It’s way harder for famous people to find their lookalikes because there are so many more of us to choose from. We only need to pick from like twenty famous people. They have to pick out their twins from billions of nonfamous people.
On the other hand, they have staff to seek out their doppelgangers. You’d think that job would be temporary — that as soon as the lookalike was found the job would end. You’d be wrong.
Their looks are always changing. Take Nicole Kindman. She used to be a curly-haired redhead woman. Now she’s the Olson Twins.
This brings me back to the article I wrote last week about Heidi Klum loving her body. I assumed she loved her body. She didn’t tell me, but who doesn’t think Victoria’s Secret models revel in their beauty?
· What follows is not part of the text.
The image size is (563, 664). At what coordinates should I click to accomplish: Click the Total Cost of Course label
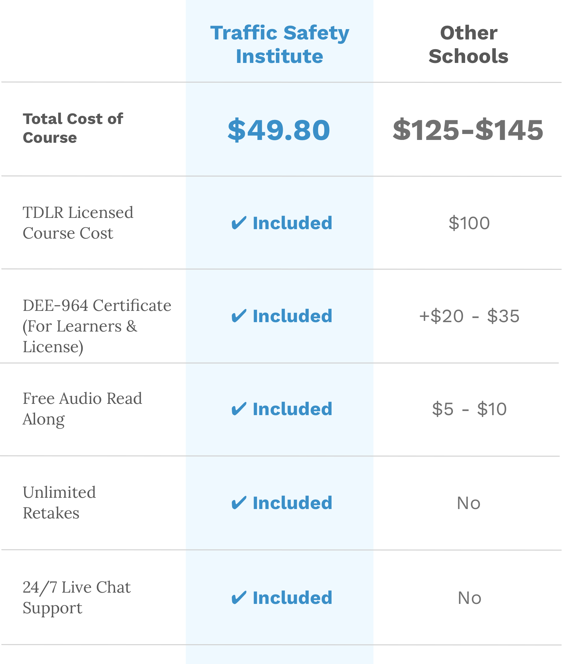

Who hasn’t wondered how different their own life would be if they looked more like Heidi Klum and less like Martin Short?
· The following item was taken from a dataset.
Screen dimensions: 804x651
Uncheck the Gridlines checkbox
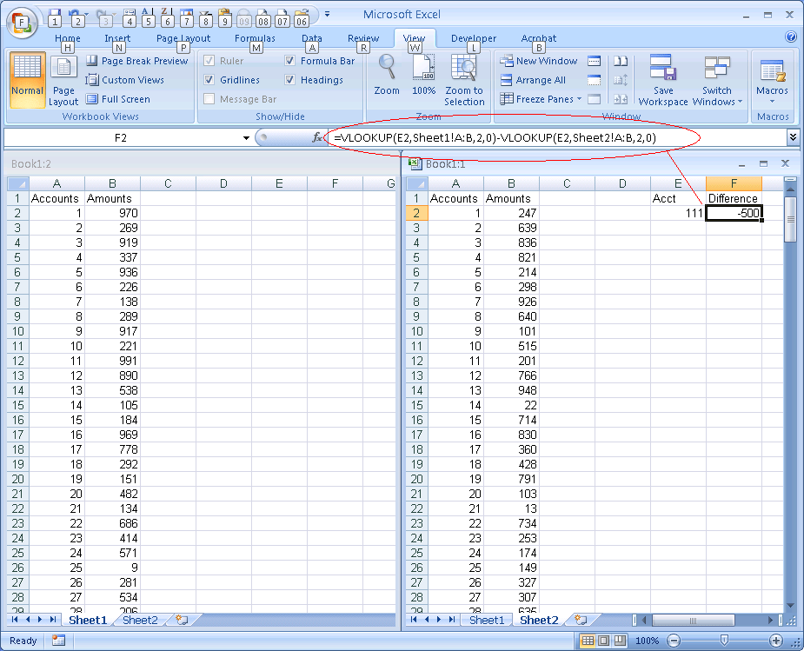tap(209, 80)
Now, back to my personal experience of swimming with Heidi Klum.
Heidi Klum’s doppelganger is in my swim group. She’s an amazing swimmer. She’s a great person. She smiles easily. She has that look in her eye like she’d tell you there was toilet paper on your shoe.
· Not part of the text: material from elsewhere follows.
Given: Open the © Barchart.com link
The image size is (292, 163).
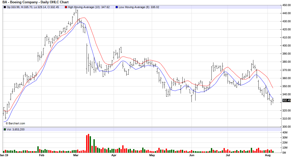Looking at the screenshot, I should click(15, 123).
Her husband is the male equivalent of Heidi Klum. Hunk Klumo or something. From the outside, you’d assume these are people who keep the lights all the way up when they look in the full-size mirror.
Today when Heidi Klum was removing her wetsuit, I noticed the new guy who had just joined our group. As soon as Heidi Klum started to unpeel, his head jolted in her direction — like his neck was alerting him something attractive was about to happen.
Removing sweatsuits is both sexy and awkward looking. If you‘re curious about the body underneath, it’s a slow roll, an aquatic strip show. If you don’t want to watch someone struggling to remove rubber while dislocating their joints, it can’t end quickly enough.
You could tell the new guy was interested in what was happening with Heidi Klum’s body beneath her seal skin. She was chatting away about a race in Florida called the Frog something.
Everyone was telling Heidi Klum how brave she was and Heidi Klum, as usual, shrugged like swimming miles in a shark-infested ocean was as uncomplicated as walking into a diner and ordering a black coffee in 1974.
As she unpeeled, I noticed Heidi Klum was wearing a bikini beneath her wetsuit. The new guy’s eyes dropped anchor in her direction.
One of the other swimmers said, “It looks so easy when you take your wetsuit off.”
Heidi Klum said, “It’s easy when you’re shaped like a boy.”
I was taken back. I am embarrassed to say, I assumed she thought her body was perfect. She was the spitting image of the photo women hand to their plastic surgeons. She was why people skipped dessert and ate kale. I looked at Heidi Klum’s face to see if she was being sincere about her self-loathing.
She was frowning while grabbing her small hips, thin legs, and narrow shoulders as if to show us their inferiority. Talk about a revelation. I’m ashamed to say I liked Heidi Klum better once I realized she was one of us —why did I ever think she wasn’t?
Yesterday afternoon Danny DeVito came by. He asked me, “Are you my Doppelganger?” I shrugged. JLo had wounded me. I was hesitant to be hurt again. Danny DeVito asked me to remove my outer clothing so we could compare and contrast our bodies.
We jumped and spun around in front of my ballet mirror for hours — turning to compare our butts, our knees, our bellies, our ankles, our boobs, our chins, our clavicle, our cheekbones.
Finally exhausted and sweaty, Danny DeVito fell into me for a hug. He smiled and said, “We’re not so bad, are we.” Danny DeVito loves his body and we’re identical twins. JLO didn’t know what she had.